De Jérusalem à Milan
Quand leurs reliques arrivent à Cologne, les rois mages sont des personnages légendaires, et en même temps presque vivants qui représentent l’humanité entière. Les trois squelettes réputés, le plus sérieusement du monde, comme étant ceux des visiteurs orientaux de la crèche de Bethléem. Selon L’histoire des rois mages rapportée par le religieux Jean de Hildesheim (1315-1375), c’est Hélène de Constantinople – mère de Constantin et épouse de l’empereur romain Constance Chlore et future sainte Hélène – qui a fait exhumé les corps et les a ramenés la première fois, à l’occasion d’un pèlerinage à Jérusalem, au milieu d’autres reliques. Nous sommes au IVe siècle. Les reliques sont alors déposées dans la Grande Église (Megalo Ecclesia), là où sera construite quelques siècles plus tard la célèbre basilique Sainte-Sophie.
Lire aussi :
La localisation des vraies reliques de saint Nicolas fait débat
Mais leur permanence est très brève car voilà que son fils, l’empereur Constantin, les offre à Eustorgius Ier, élu évêque de Milan, qui les emporte à Milan où elles resteront environ huit siècles. Aujourd’hui encore, dans la basilique Sant’Eustorgio construite pour l’abriter, et devenue un important lieu de pèlerinage, on peut y voir le sarcophage et, au sommet du campanile, une étoile à huit branches…
À Cologne, proclamée quatrième ville sainte
C’est en 1164 que les reliques passent de Milan à Cologne, après la mise à sac de la ville par les troupes impériales de Frédéric Barberousse, furieux d’avoir été excommunié par le Pape. Celui-ci fait don alors des trois squelettes à Renaud de Dassel, l’archevêque de Cologne – figurant dans le programme iconographique de la châsse — qui les ramène en Allemagne et les dépose dans la cathédrale où elles se trouvent aujourd’hui. Depuis, les pèlerins n’ont cessé d’affluer. Et dès le XIIe siècle, Cologne est devenue la quatrième ville sainte du christianisme, aux côtés de Jérusalem, Rome et Constantinople.

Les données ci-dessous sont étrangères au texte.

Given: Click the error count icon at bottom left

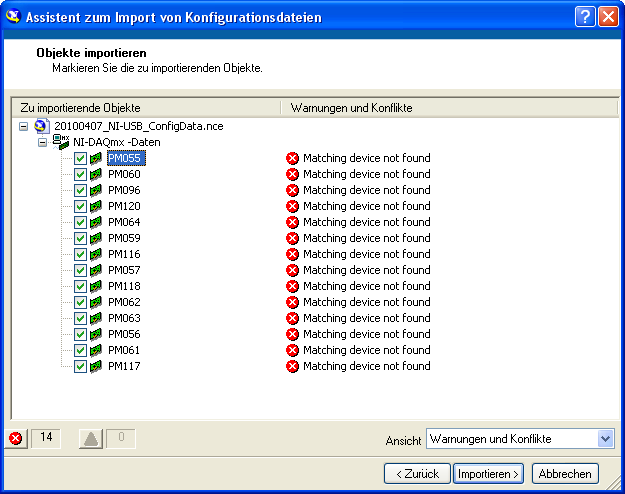Looking at the screenshot, I should point(16,438).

Le pape Benoît XVI y a célébré les Journées mondiales de la jeunesse en 2005, déclarant dans son homélie :
“La ville de Cologne ne serait pas ce qu’elle est sans les Rois Mages, qui ont tant de poids dans son histoire, dans sa culture et dans sa foi. Ici, l’Église célèbre toute l’année, en un sens, la fête de l’Épiphanie (…) Se déplaçant à travers l’Europe, les reliques des Mages ont laissé des traces évidentes, qui subsistent encore aujourd’hui dans les noms de lieu et dans la dévotion populaire. Pour les Rois Mages, Cologne a fait fabriquer le reliquaire le plus précieux de tout le monde chrétien et a élevé au-dessus de lui un reliquaire encore plus grand : la cathédrale de Cologne. Avec Jérusalem, la “Ville Sainte”, avec Rome, la “Ville éternelle”, avec Saint-Jacques-de-Compostelle en Espagne, Cologne, grâce aux Mages, est devenu au fil des siècles un des lieux de pèlerinage les plus importants de l’Occident chrétien”.